In a bold move, Elmhurst College, a small private school in Illinois, has done something novel and just -- include a question about identity on the basis of sexual orientation and gender identity on their admission form. According to Campus Pride, Elmhurst College is the first U.S. institution to implement this demographic question.
Inside Higher Ed has covered this topic before in the form of the Common Application's unwillingness to evolve as quickly as cultural norms. Well, bravo to Elmhurst College for taking a stance that is monumental in its cultural impact. It will be interesting to see if other institutions follow Elmhurst's lead and add similar demographic questions to their admission forms.

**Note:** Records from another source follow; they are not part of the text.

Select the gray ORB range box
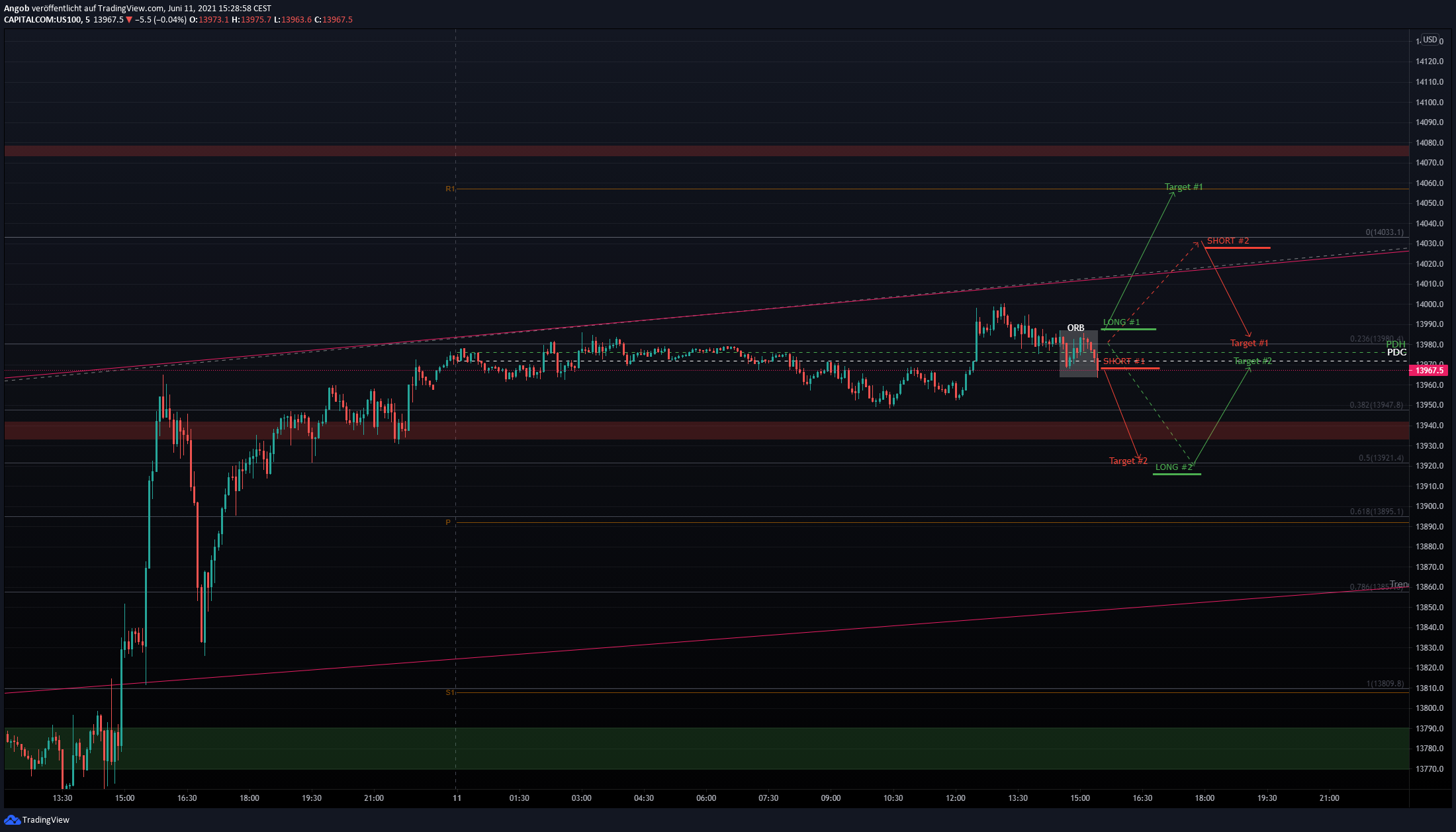 pos(1078,354)
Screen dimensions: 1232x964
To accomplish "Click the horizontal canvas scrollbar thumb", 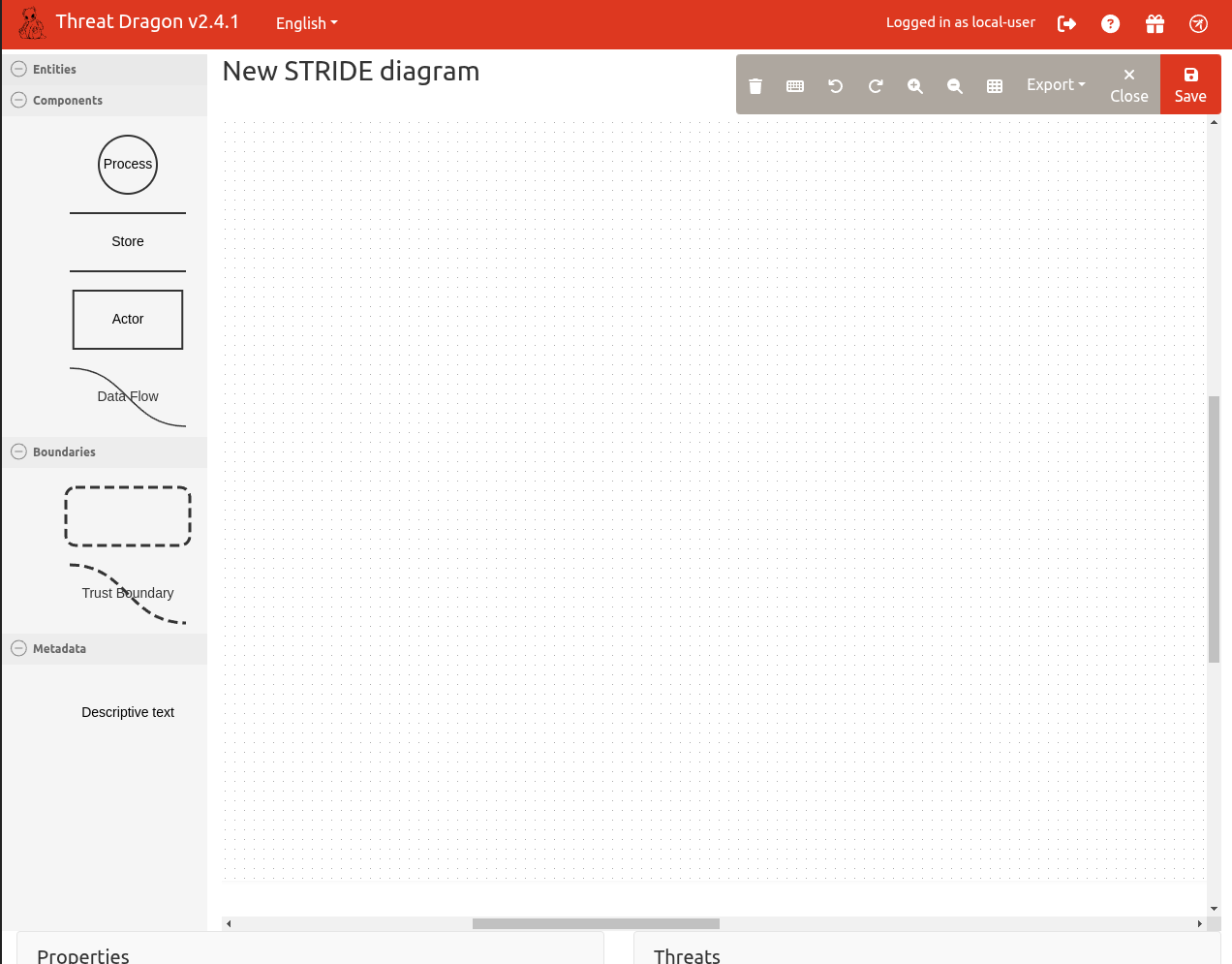I will 596,923.
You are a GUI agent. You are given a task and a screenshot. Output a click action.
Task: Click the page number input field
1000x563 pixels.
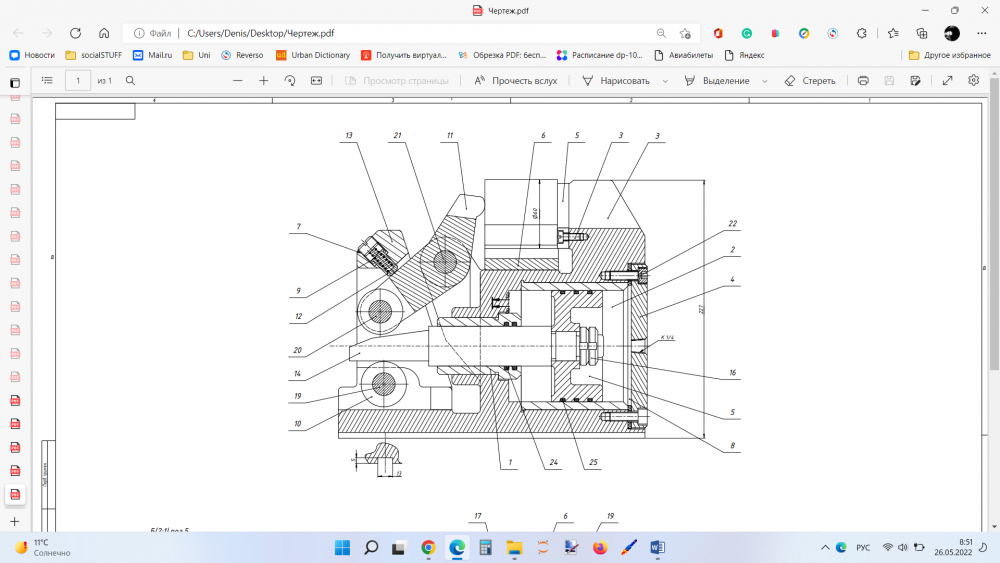pyautogui.click(x=78, y=80)
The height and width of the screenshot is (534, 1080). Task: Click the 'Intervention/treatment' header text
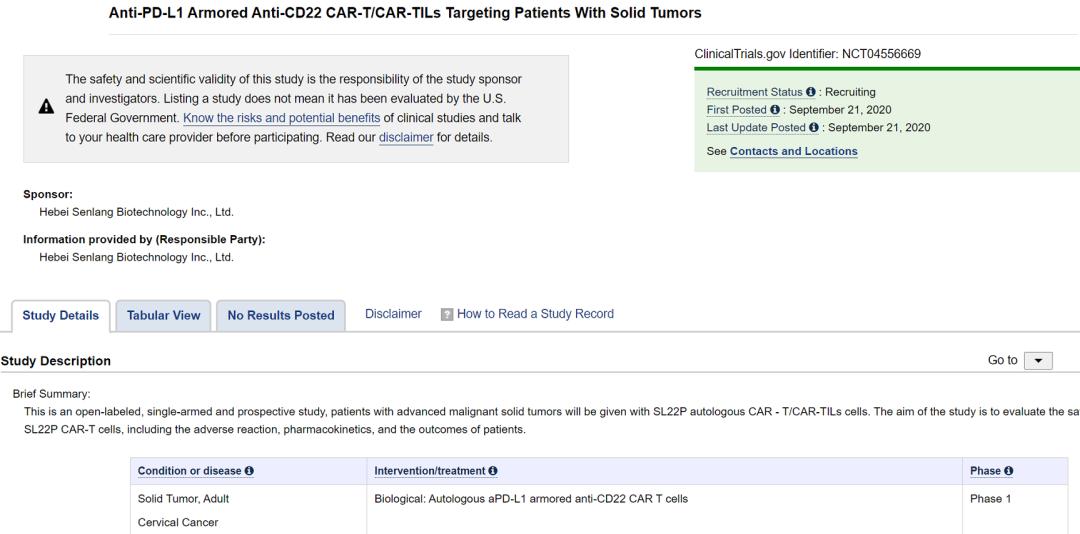coord(430,471)
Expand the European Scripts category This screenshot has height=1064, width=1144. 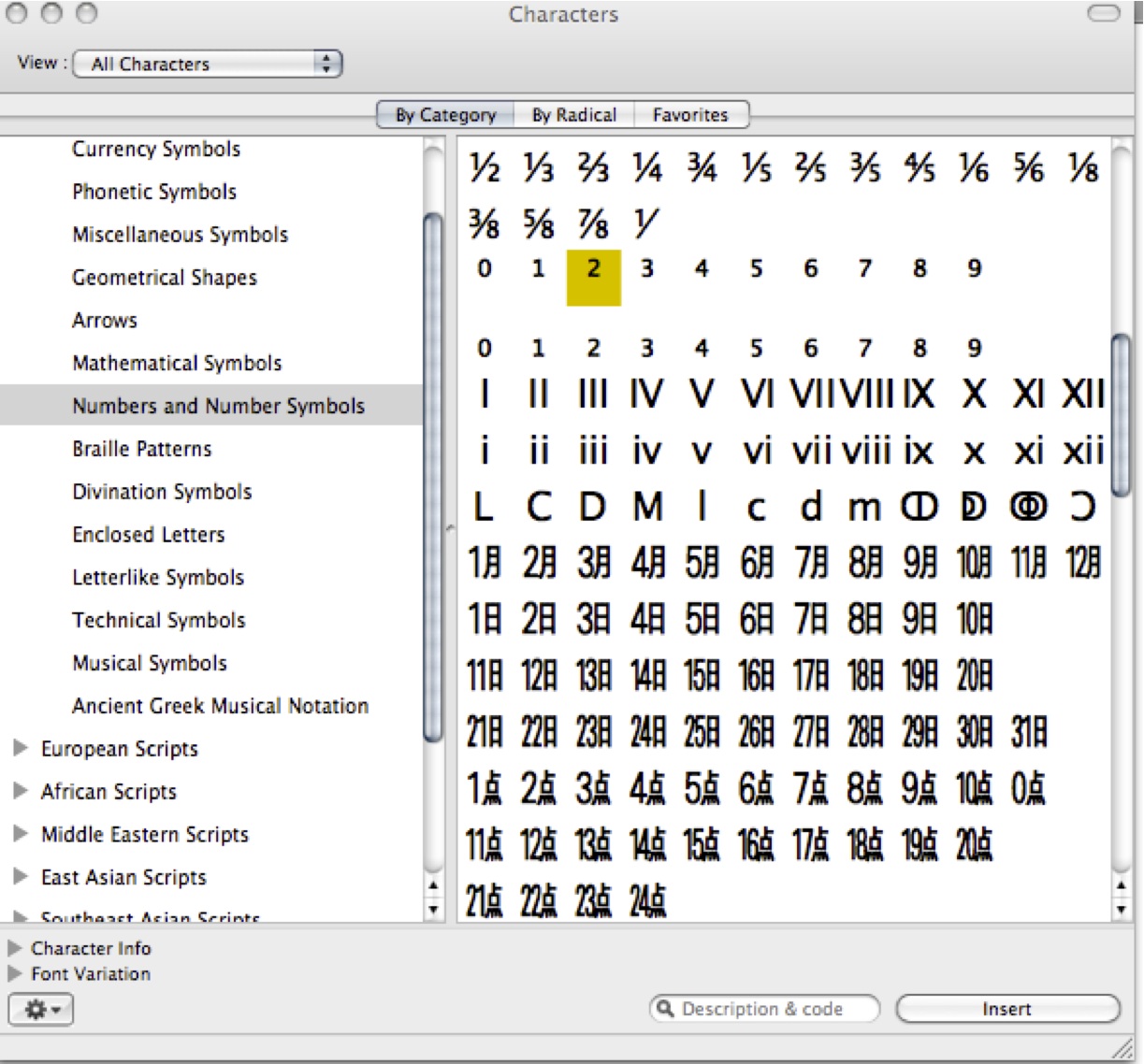21,748
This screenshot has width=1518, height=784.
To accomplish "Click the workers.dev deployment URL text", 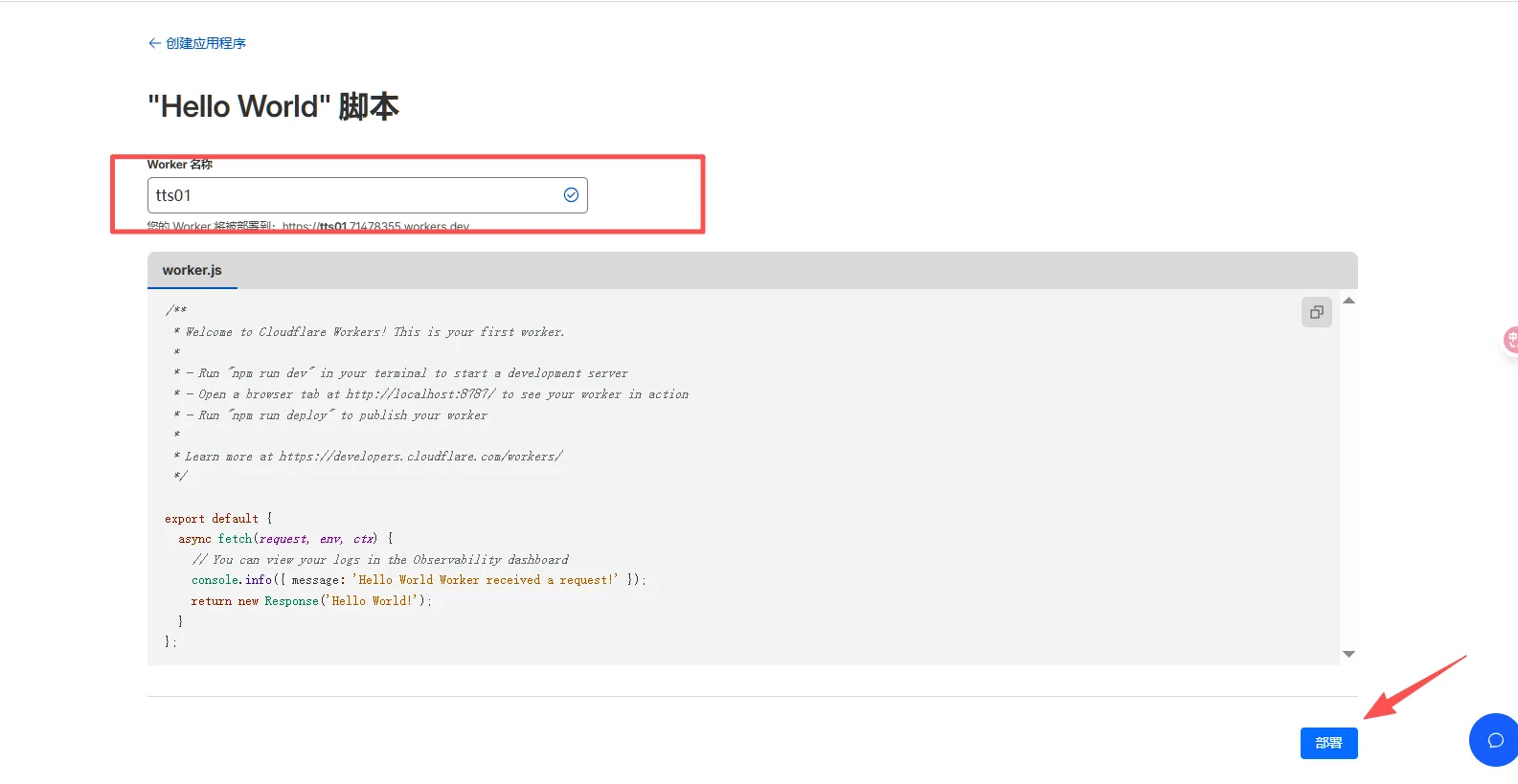I will pyautogui.click(x=375, y=227).
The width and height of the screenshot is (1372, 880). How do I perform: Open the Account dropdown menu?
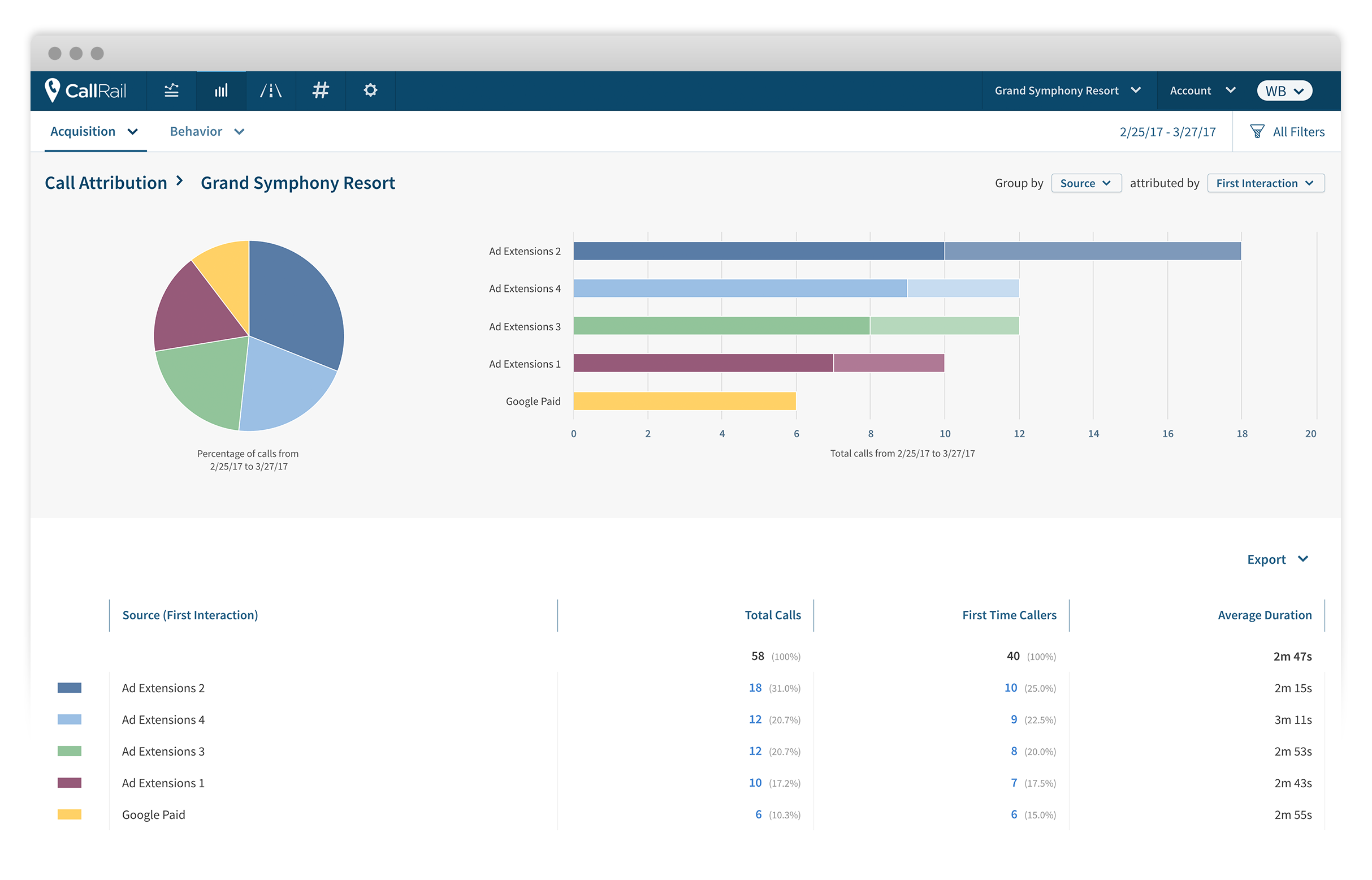pos(1202,90)
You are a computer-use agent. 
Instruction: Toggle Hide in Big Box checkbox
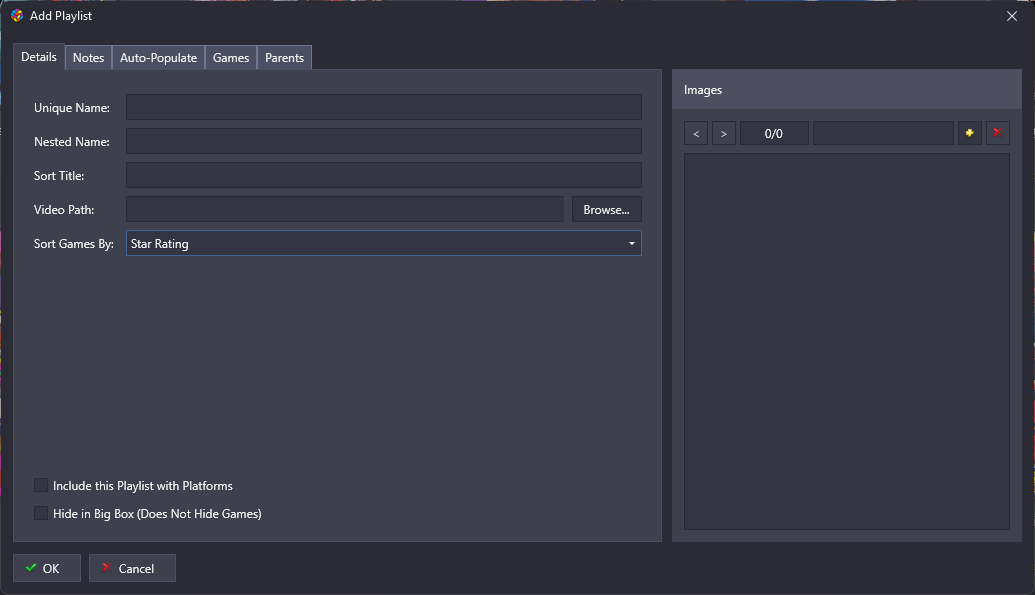point(41,513)
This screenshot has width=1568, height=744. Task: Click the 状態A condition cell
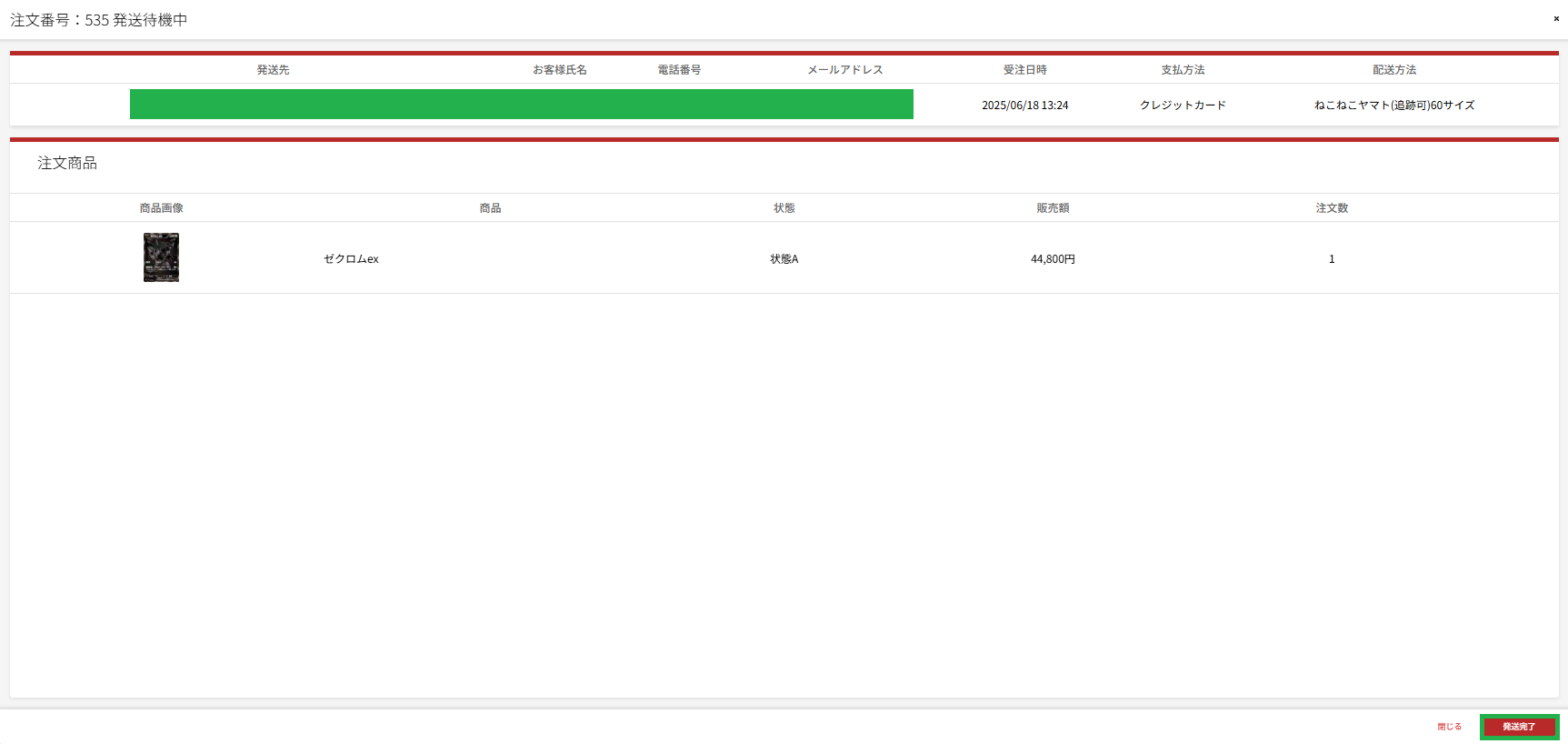(x=784, y=259)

The question ("Would you consider yourself to be a member of the LGBT (lesbian, gay, bisexual, transgender) community?") on Elmhurst's application is optional and it shares space with other optional questions that ask about "religious affiliation, languages other than English spoken at home and whether [students] have worked with a community-based organization in their college search process."
Zack Ford of Think Progress wrote a great post about how the decision by Elmhurst is linked to retention and academic success. While adding a question to an admissions application will not automatically create a better campus climate for LGBT students, it will have an impact if it becomes standard practice on higher education admission forms.
I realize that this post isn't directly related to "student affairs technology," but it does involve an admission application process which does involve technology. Besides, this is a big story for student affairs professionals. Admissions practitioners will definitely have some interesting conversations about the Elmhurst College admission application.